On November 12th 1996, Brooklyn rapper Lil Kim shocked the rap world with her  raunchy and honest debut album. Fourteen years later, anther femme from Queens, Ms. NickiMinaj, releases her debut, Pink Friday. Just as Kim has, Minaj is shaking up Hip Hop world, and setting a precedent for female rappers.  And just like her predecessor, MinaJ entered the scene more like a sex kitten than a hardcore spitter; once the sex appeal gained her attention, so did her rhymes.

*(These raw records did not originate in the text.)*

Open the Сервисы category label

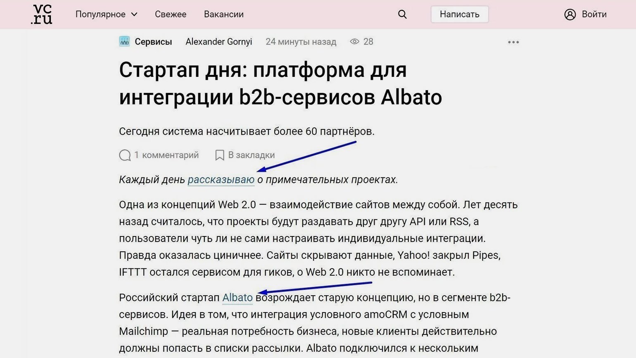click(153, 42)
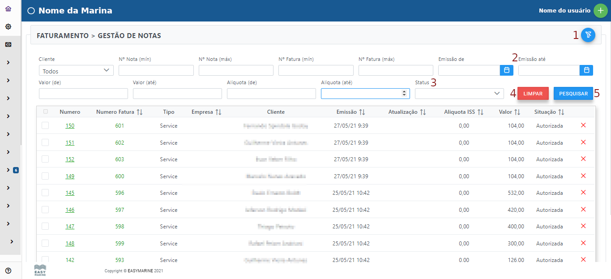
Task: Click the help question mark icon
Action: pyautogui.click(x=8, y=270)
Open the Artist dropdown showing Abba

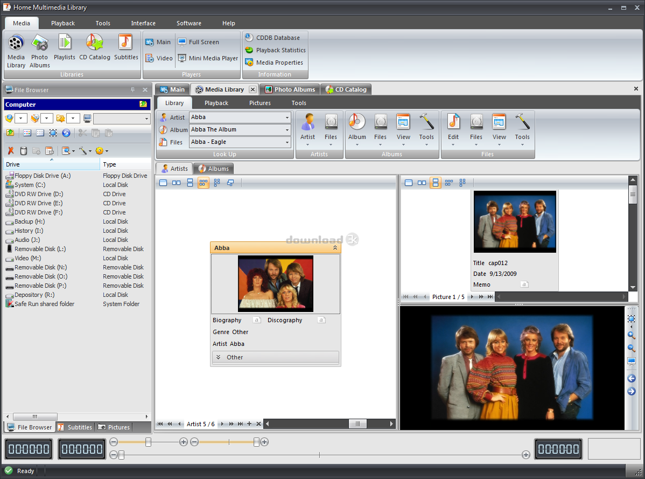coord(287,117)
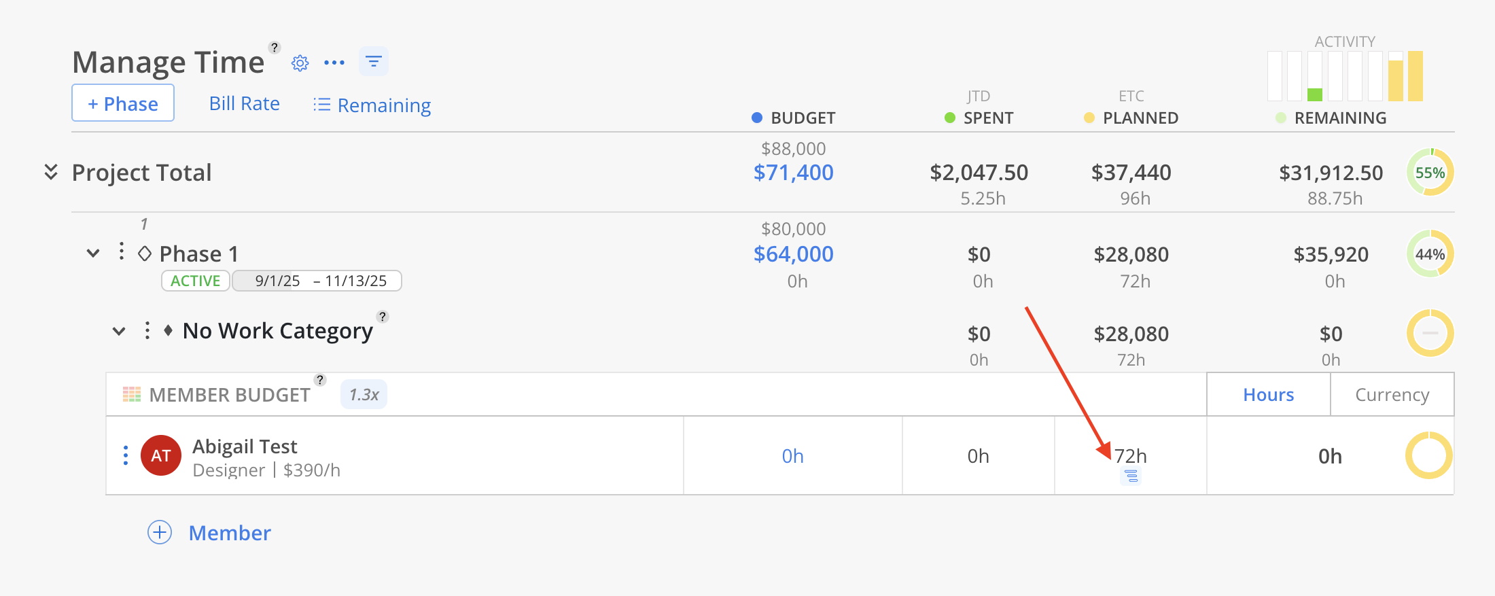The image size is (1495, 596).
Task: Click the Abigail Test AT avatar
Action: click(161, 455)
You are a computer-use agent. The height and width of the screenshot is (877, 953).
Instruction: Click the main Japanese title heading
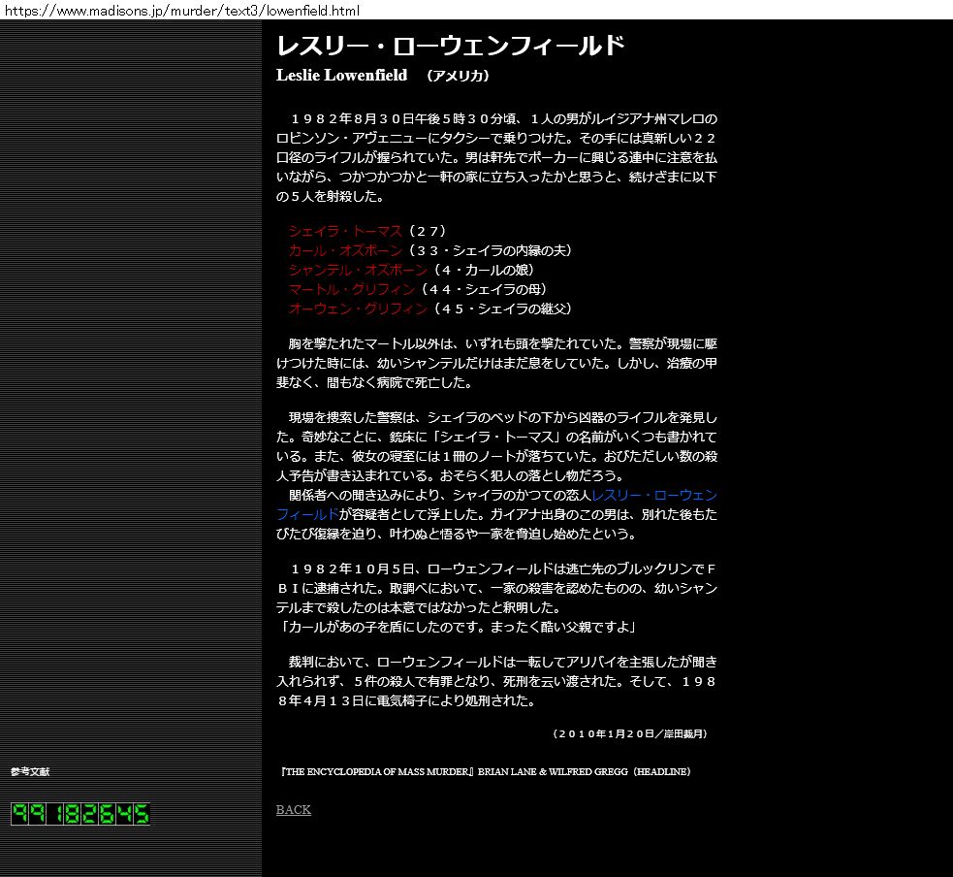coord(450,46)
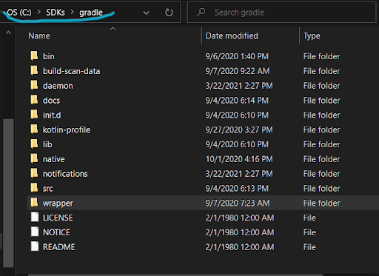Go to the SDKs breadcrumb folder

[56, 13]
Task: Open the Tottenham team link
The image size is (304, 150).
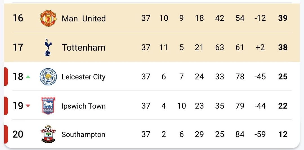Action: click(x=83, y=48)
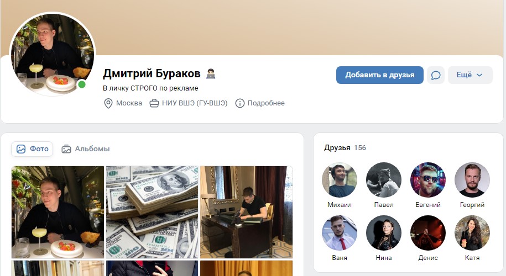This screenshot has height=276, width=506.
Task: Click the emoji next to Дмитрий Бураков
Action: 210,74
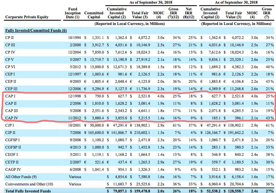This screenshot has height=193, width=276.
Task: Click the Fund Inception Date column header
Action: click(73, 13)
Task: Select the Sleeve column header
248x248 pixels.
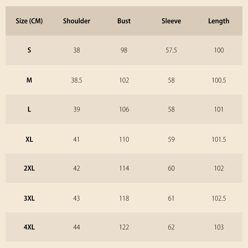Action: (171, 21)
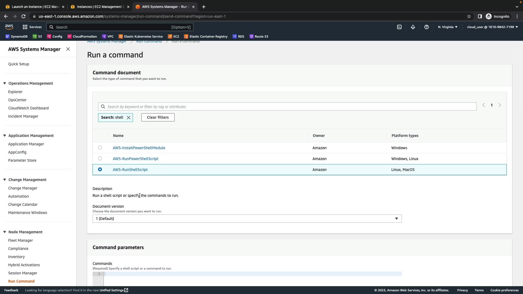Open the AWS help question mark icon
Viewport: 523px width, 294px height.
(426, 27)
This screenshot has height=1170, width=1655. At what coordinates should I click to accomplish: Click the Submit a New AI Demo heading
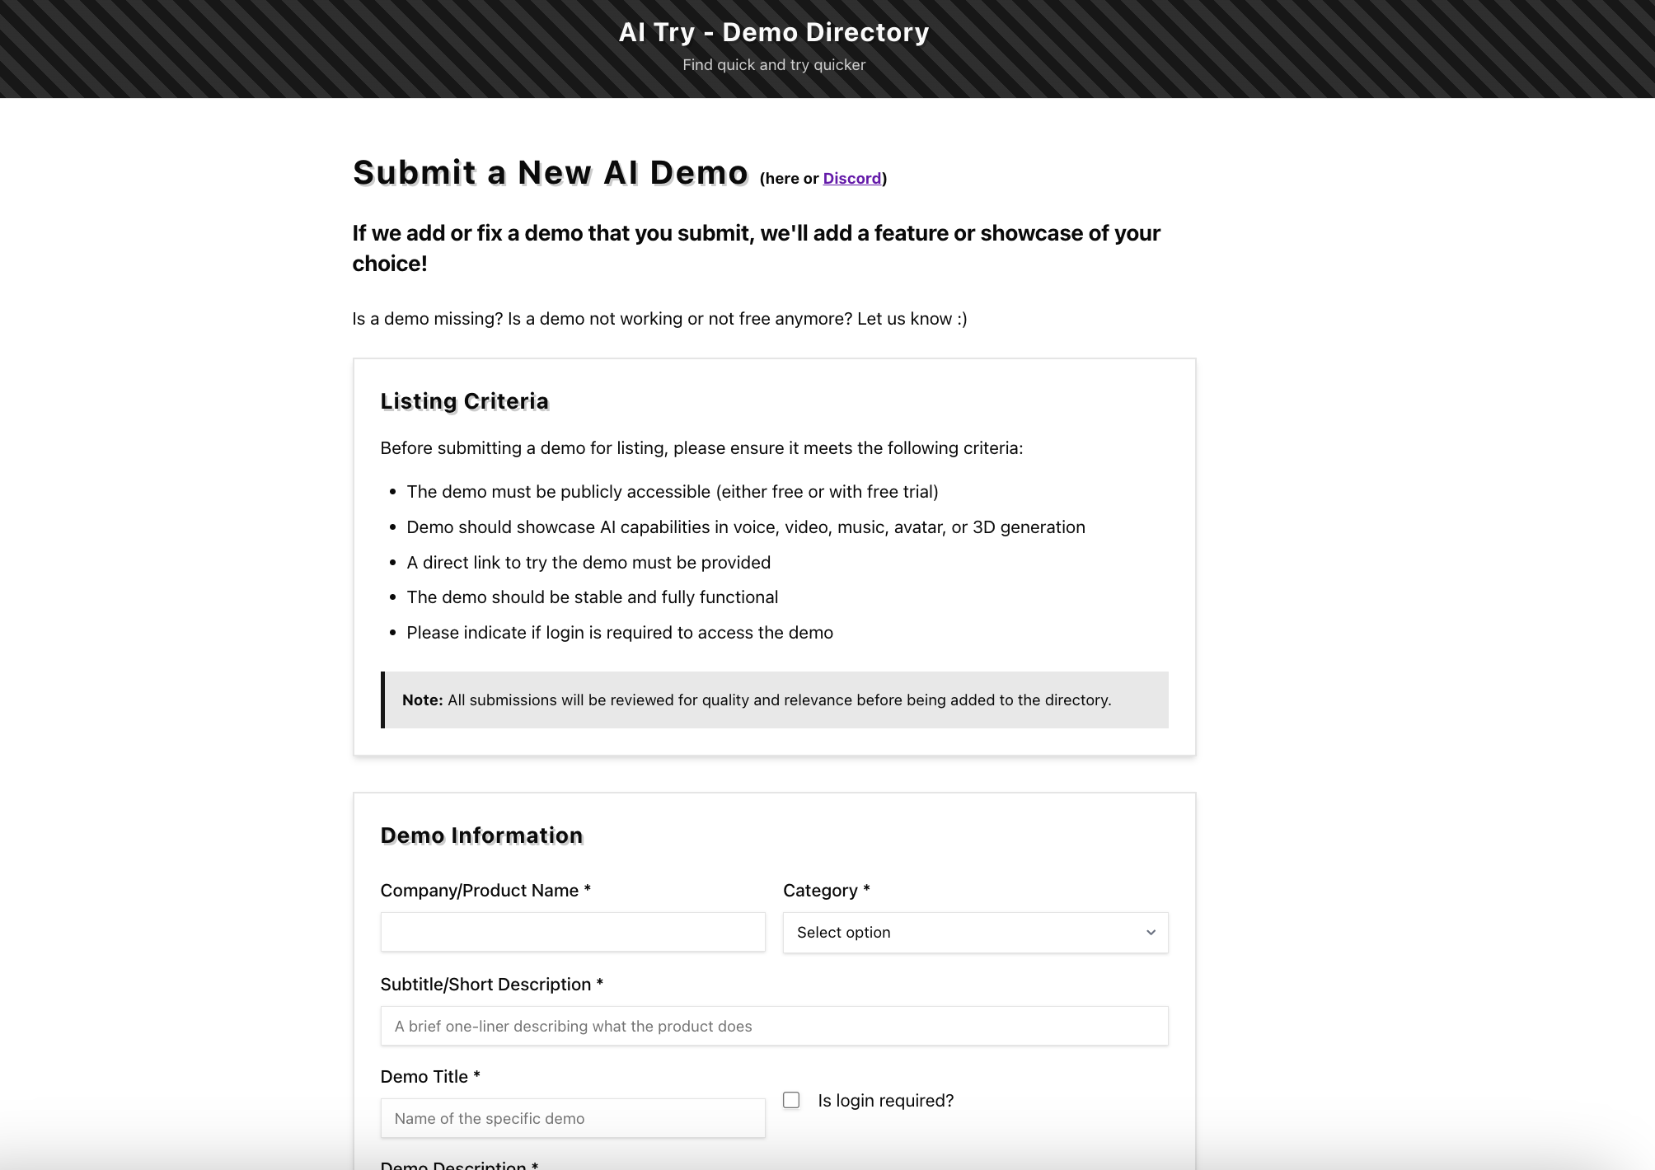point(550,173)
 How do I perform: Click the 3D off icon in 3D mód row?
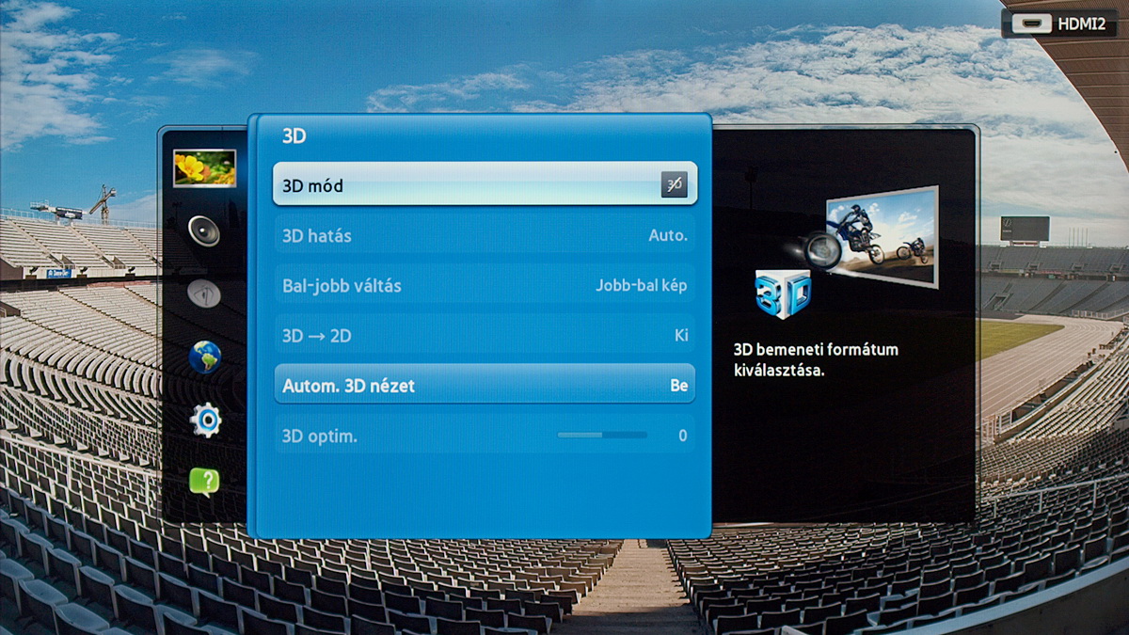pos(674,185)
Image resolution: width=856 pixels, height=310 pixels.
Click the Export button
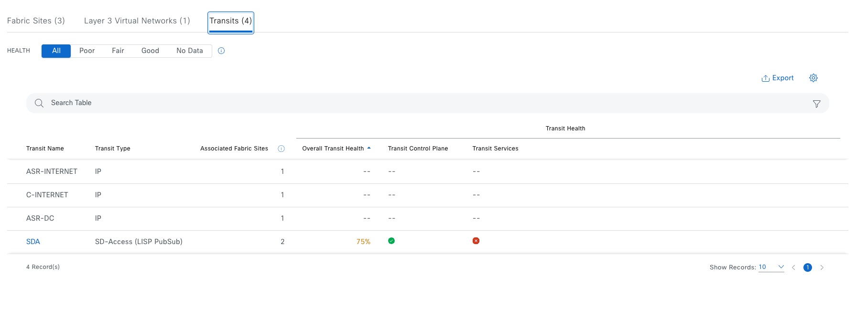coord(778,78)
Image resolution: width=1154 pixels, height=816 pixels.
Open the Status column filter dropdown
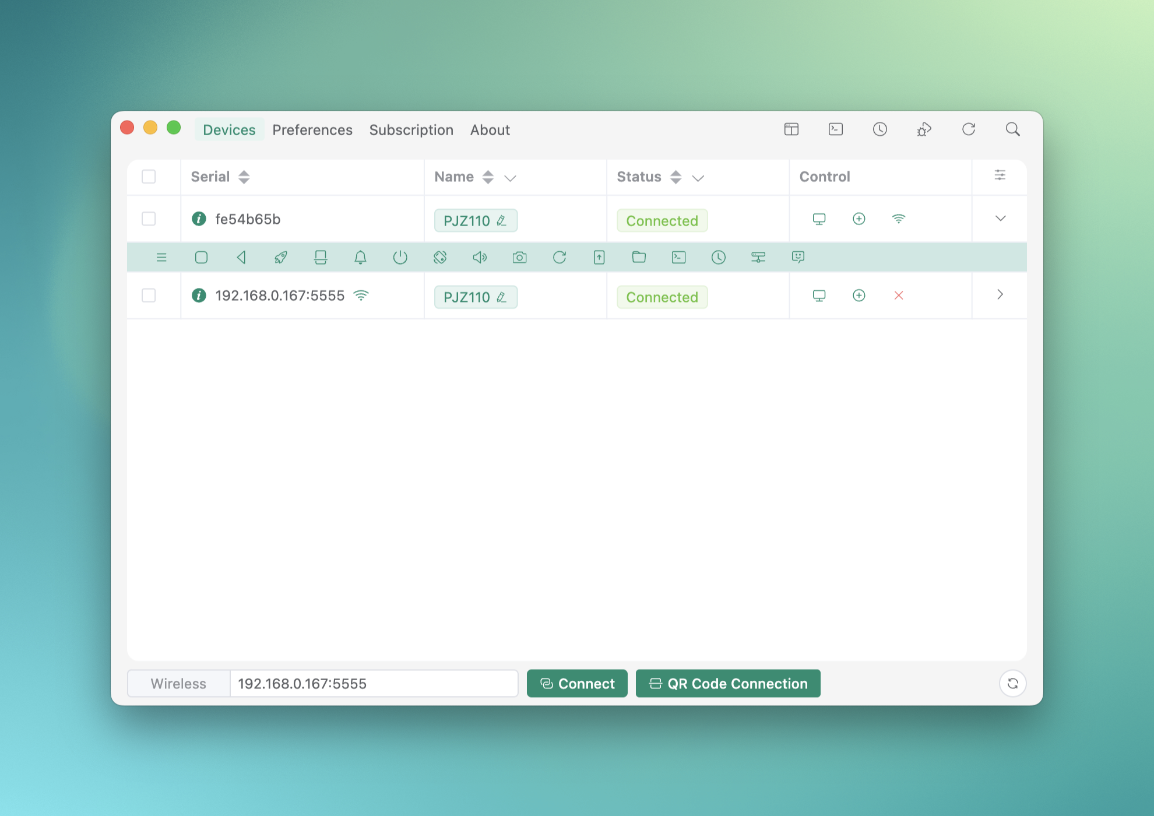[x=699, y=178]
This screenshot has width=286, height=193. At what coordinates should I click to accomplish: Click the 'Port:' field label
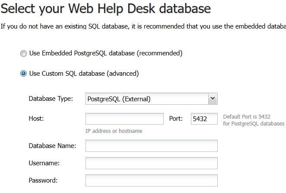[176, 119]
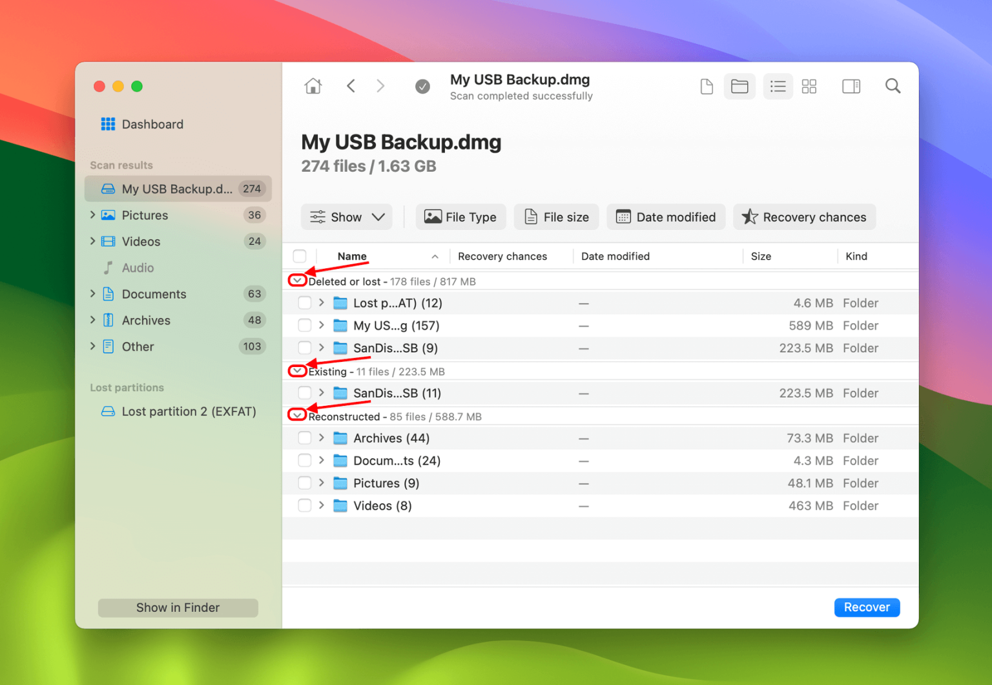Collapse the Deleted or lost section
The image size is (992, 685).
point(297,280)
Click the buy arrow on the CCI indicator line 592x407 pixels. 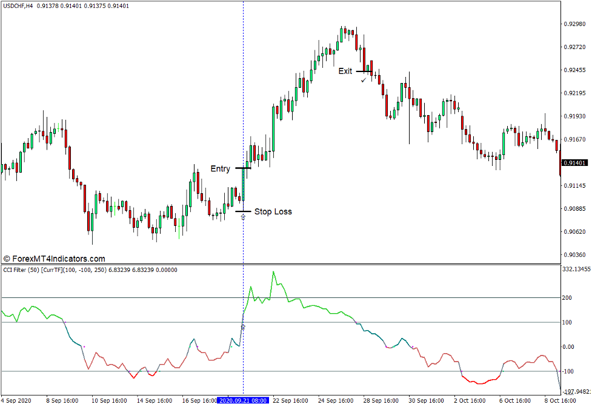click(x=243, y=327)
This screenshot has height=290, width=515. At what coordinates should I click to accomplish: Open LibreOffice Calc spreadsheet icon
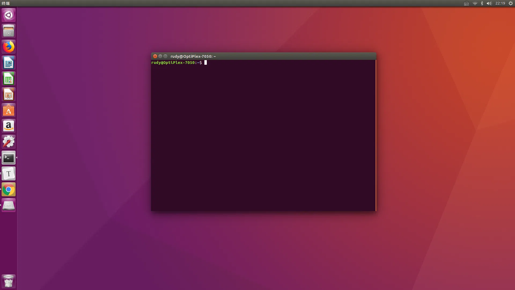click(x=9, y=78)
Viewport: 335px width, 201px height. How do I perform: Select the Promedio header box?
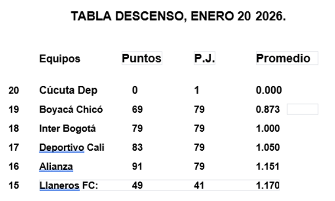[x=286, y=58]
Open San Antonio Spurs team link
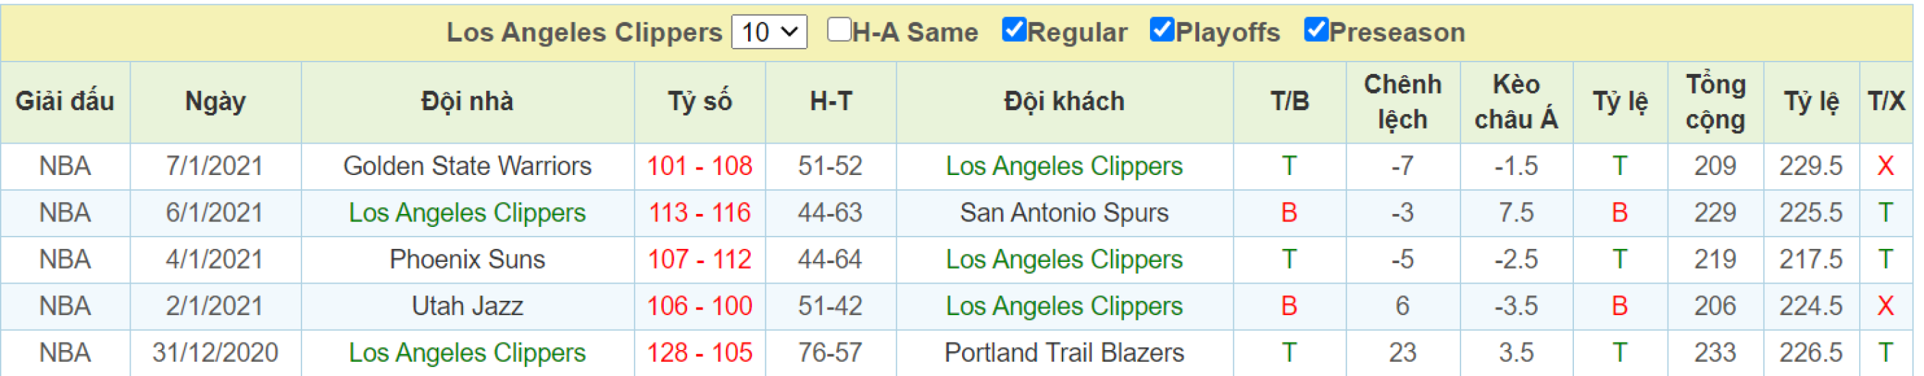 (x=1064, y=213)
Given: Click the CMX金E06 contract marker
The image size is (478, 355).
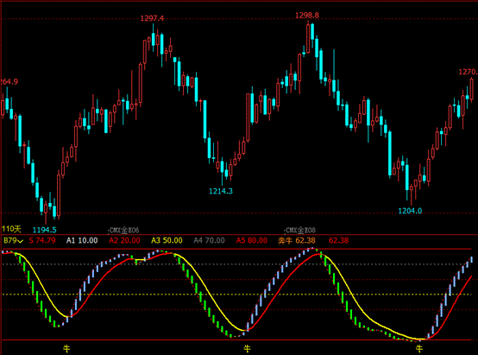Looking at the screenshot, I should 123,230.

Throughout the past year, Ms. Minaj went from a street sensation to a pop fad, and possibly the most sough- after rapper for track collaboration. Her transformation over the years deems her of Lady Gaga’s title: the Hip Hop version. Today, at the cusp of super-stardom, Minaj  has the chance to solidify her celebrity with Pink Friday; however, will she record live up to the hype?

Production – 8

Nicki has a lot of pop friendly beats on this album, which is fine, as the intention for Pink Friday was not for it to be dark or street. The album is to appeal to a universal market, and the production ensures it. It is a blend of light guitar riffs, R&B melodies, with a subtle influence from techno and house combinations meshed with a Hip Hop base. It has the perfect combination of complexity and simplicity. The kind that will catch the listener’s ear, but not overwhelm with too many sounds at once (see Blueprint 3).

Lyrics – 7

A very shaky seven. Overall, Minaj is impressive with lyrical skill. She toned her flow down a notch and re-framed from changing tones midst-verse, which gives Pink Friday less of a Mixtape feel.  It is interesting to note that several writers were credit for the album.  Perhaps Minaj did not write the album in its entirety, alluding that her debut was the canvas over which she did not have full control.

Songs – 9

The content is the shining point. Minaj takes the first song of her album to serve as her own introduction, explaining where she’s been and where  she intends to be.  The first track in itself puts the perception of Minaj being a one-dimensional artist to a rest.  Her particularly gems include “I’m the best” , “The Old Nicki,”  “Fly,” “Did it on em.”

Conclusion – 8

Minaj could have followed the path of her predecessors, and more than likely she would have cornered herself in a market niche difficult to escape from. Instead, she stepped outside the box and created a new lane for female artists. The basis of her music is not sexually motivated (although Minaj’s identity is solely based on sex appeal). Her range of topics and style are as broad as her fan base. Lil’ Kim paved way; but Minaj re-set the standard.